YOUR TASK —
Answer these questions using the text on the Ebola outbreak in eastern Congo.
(a) As what illness had some Ebola cases likely been misdiagnosed?
(b) How much longer is the WHO planning on before it can declare the outbreak over?
(c) What example is given of proper hygiene not being respected?

Salama, who returned from a trip to Ebola-hit eastern Congo last week, said Tuesday it appeared “very likely” that some cases of Ebola had been misdiagnosed as malaria, because early symptoms are virtually identical.
He said that the WHO is planning on six months before can declare this outbreak is under control.
“It’s very hard to predict time frames in an outbreak as complicated as this with so many variables that are outside our control, but certainly we’re planning on at least another six months before we can declare this outbreak over,” he said.
In some cases, people appeared to have contracted Ebola while visiting the centers for other health concerns, Salama said.
He described the “tradi-modern” centers as popular but unregulated neighborhood facilities that vary from stand-alone structures to “just a room in someone’s house.”
Salama noted how many residents appear suspicious of foreigners, officials and outside organizations, but that many also believe in the effectiveness of injectable medicines. And when proper hygiene isn’t respected — like through sharing of needles — conditions are more propitious for viruses like Ebola to spread.

INPUT DATA —
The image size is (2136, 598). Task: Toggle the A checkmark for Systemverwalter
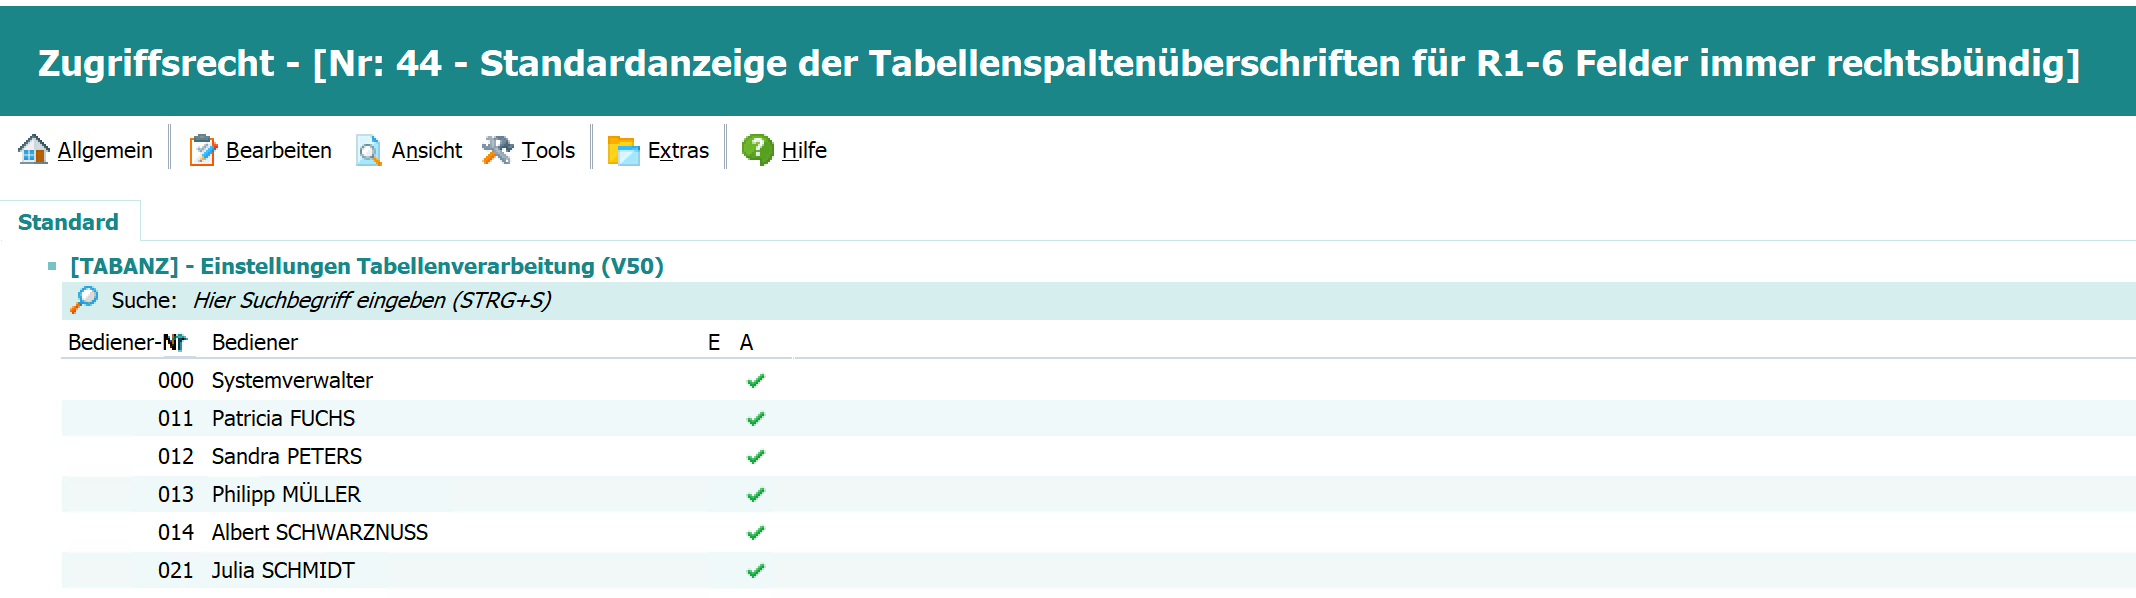(756, 381)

ANSWER SECTION —
(a) Malaria
(b) At least another six months
(c) Sharing of needles